Laut Pilz habe Liechtenstein versucht, diesen bei Fragen im Zusammenhang mit der Industriellenvereinigung (IV) und deren Finanzierung der Grasser-Homepage zu stören. Dieser Umstand entbehrt nicht einer gewissen Würze, gilt der verbalkonservative Abgeordnete, der übrigens ein vehementer Unterstützer der angeblichen Pro-Life Kandidatin Kugler-Lang ist, ja als Mann der IV.

Die Austria Presse Agentur (APA) will lt. ORF von Sitzungsteilnehmern erfahren haben, daß Liechtenstein Pilz beflegelt habe und in dessen Richtung gekippt sei. Die Sitzung wurde jedenfalls unterbrochen und die ÖVP ersetzte Liechtenstein umgehend durch den Abgeordneten Tancsits.

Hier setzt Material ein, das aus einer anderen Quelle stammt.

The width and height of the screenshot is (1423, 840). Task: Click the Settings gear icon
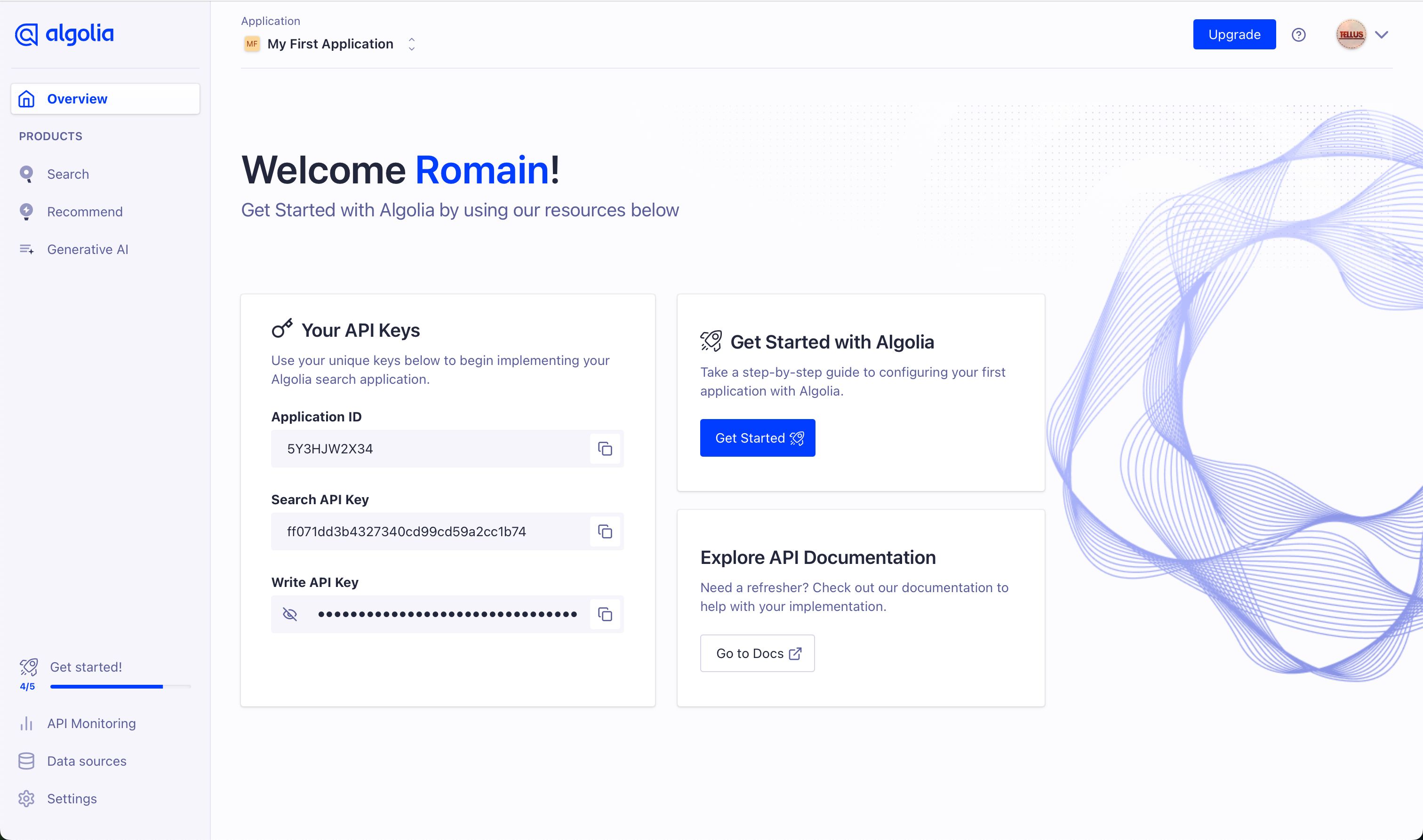point(26,799)
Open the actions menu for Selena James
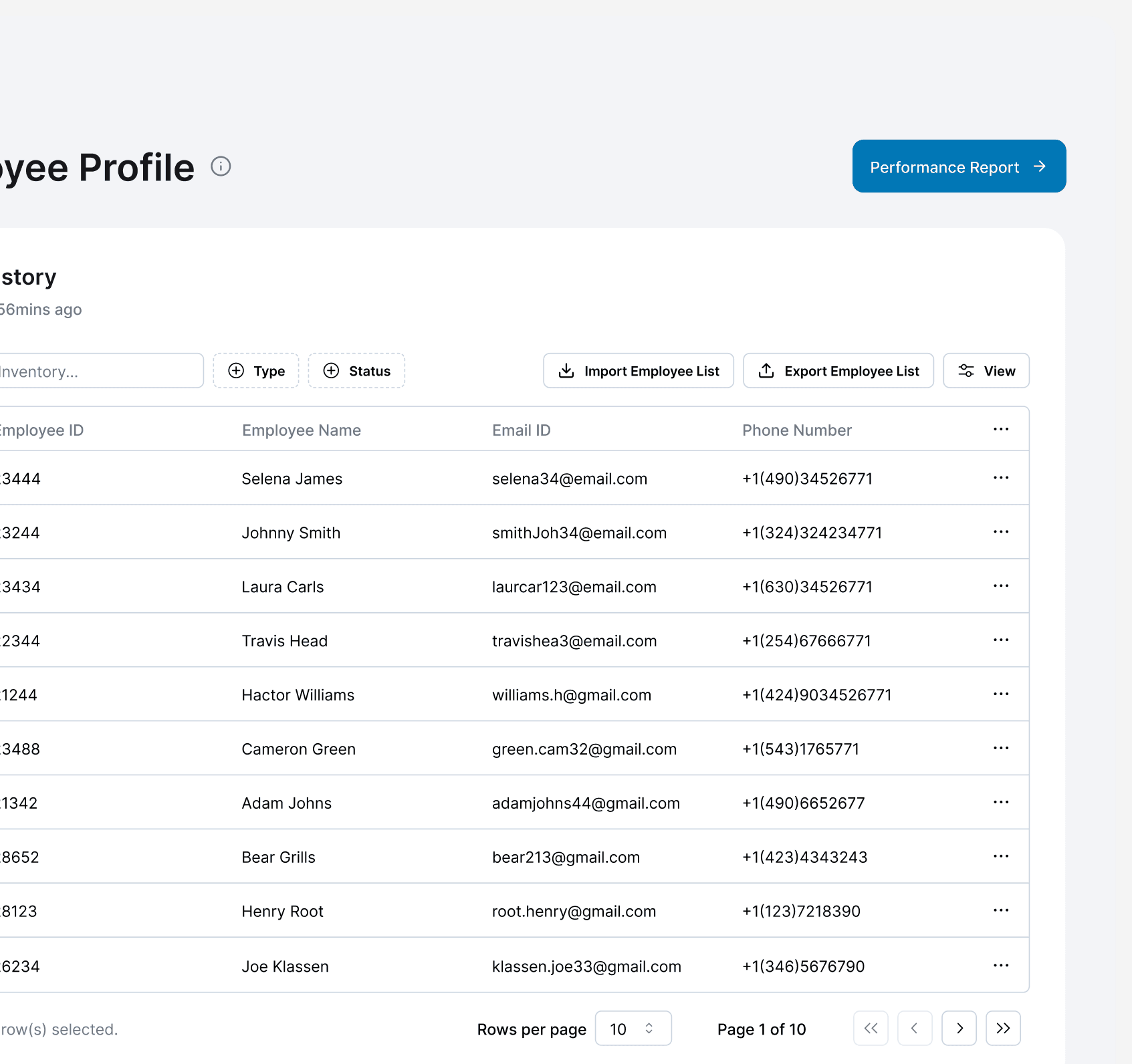The image size is (1132, 1064). [1001, 477]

Liechtenstein entschuldigte sich später bei den Ausschußmitgliedern "... für ein mögliches Fehlverhalten ...".

Mit einer Vorverurteilung des Abgeordneten sollte man jedoch vorsichtig sein. Liechtenstein gilt als gesundheitlich angeschlagen und den schwerkranken Bundespräsidenten Klestil hatte so mancher Fernsehzuschauer bei Interviews, die vermutlich unter Medikamenteneinfluß stattfanden, auch für betrunken gehalten. Klestils Ansehen wurde Opfer davon, daß er einerseits der Öffentlichkeit zur Verfügung stand, den Grund für sein teils irritierendes Verhalten aber nicht kommunizierte. Ein Fehler, den Liechtenstein, falls sein Benehmen tatsächlich aus einer mit Alkohol nicht in Zusammenhang stehenden Erkrankung resultiert, anscheinend zu wiederholen gedenkt.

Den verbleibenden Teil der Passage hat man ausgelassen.